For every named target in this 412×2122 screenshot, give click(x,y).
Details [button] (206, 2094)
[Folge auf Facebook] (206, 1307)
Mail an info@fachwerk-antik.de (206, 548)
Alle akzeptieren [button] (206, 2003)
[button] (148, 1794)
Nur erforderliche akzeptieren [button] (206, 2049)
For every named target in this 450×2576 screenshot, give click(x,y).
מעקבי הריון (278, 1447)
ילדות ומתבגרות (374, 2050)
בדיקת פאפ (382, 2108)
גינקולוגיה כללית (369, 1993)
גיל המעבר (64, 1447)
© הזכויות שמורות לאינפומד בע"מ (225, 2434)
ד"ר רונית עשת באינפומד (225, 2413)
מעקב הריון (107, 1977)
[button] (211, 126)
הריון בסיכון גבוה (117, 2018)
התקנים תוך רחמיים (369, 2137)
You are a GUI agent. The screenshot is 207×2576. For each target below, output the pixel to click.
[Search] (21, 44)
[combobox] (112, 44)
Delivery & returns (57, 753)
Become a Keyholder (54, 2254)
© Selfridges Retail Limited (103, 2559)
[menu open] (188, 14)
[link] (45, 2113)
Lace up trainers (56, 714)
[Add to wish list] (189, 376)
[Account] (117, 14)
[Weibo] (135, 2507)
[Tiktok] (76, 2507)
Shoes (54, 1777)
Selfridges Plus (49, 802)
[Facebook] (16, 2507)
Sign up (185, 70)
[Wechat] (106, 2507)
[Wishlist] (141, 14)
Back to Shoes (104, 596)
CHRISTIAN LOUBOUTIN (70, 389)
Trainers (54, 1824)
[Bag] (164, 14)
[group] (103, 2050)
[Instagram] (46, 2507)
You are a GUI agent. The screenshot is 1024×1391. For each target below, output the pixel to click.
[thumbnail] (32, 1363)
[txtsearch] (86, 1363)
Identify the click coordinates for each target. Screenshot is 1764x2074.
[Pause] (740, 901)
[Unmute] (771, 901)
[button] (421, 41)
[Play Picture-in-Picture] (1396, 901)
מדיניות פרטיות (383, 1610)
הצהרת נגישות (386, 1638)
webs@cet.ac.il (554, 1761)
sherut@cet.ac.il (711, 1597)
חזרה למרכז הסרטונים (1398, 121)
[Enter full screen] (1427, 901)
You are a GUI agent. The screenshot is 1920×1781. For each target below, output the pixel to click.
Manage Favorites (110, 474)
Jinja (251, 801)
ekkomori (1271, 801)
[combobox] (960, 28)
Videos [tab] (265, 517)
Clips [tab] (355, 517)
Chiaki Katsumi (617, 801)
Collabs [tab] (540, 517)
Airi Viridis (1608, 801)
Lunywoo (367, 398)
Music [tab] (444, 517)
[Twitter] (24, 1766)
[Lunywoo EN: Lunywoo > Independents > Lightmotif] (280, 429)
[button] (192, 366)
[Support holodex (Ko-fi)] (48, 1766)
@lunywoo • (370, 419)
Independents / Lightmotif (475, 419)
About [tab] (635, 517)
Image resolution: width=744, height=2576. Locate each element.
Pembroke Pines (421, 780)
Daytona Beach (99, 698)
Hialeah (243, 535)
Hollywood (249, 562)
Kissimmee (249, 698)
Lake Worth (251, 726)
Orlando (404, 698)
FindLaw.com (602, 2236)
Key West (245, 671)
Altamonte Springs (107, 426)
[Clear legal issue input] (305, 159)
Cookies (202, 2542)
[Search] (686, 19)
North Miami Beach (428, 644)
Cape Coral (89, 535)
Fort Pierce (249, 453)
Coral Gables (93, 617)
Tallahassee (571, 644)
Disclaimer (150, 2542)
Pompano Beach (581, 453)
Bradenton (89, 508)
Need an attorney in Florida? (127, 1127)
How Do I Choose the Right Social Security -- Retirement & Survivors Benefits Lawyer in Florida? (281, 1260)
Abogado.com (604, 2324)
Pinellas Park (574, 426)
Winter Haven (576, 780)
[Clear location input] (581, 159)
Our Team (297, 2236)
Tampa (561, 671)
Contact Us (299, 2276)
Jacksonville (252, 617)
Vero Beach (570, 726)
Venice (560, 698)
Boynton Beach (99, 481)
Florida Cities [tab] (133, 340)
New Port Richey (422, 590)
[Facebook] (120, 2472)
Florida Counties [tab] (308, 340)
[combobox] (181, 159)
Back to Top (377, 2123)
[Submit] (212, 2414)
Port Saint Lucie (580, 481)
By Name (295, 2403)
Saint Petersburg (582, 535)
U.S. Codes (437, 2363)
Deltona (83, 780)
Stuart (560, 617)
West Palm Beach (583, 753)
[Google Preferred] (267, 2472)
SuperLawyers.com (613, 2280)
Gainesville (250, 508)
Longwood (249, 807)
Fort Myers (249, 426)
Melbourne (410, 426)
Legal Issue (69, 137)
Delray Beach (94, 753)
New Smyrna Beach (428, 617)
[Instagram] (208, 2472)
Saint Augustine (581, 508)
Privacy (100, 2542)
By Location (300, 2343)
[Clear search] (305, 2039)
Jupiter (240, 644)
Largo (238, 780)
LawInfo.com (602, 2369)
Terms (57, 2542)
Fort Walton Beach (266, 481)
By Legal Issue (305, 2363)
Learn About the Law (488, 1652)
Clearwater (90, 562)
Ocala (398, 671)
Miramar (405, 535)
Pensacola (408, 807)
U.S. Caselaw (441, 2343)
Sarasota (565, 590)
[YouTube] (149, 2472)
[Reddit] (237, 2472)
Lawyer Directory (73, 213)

..............................

-- Task requirements --
Which lines of the data above contain the string "הריון"? Copy each of them.

-- Output of the exercise --
מעקבי הריון (278, 1447)
מעקב הריון (107, 1977)
הריון בסיכון גבוה (117, 2018)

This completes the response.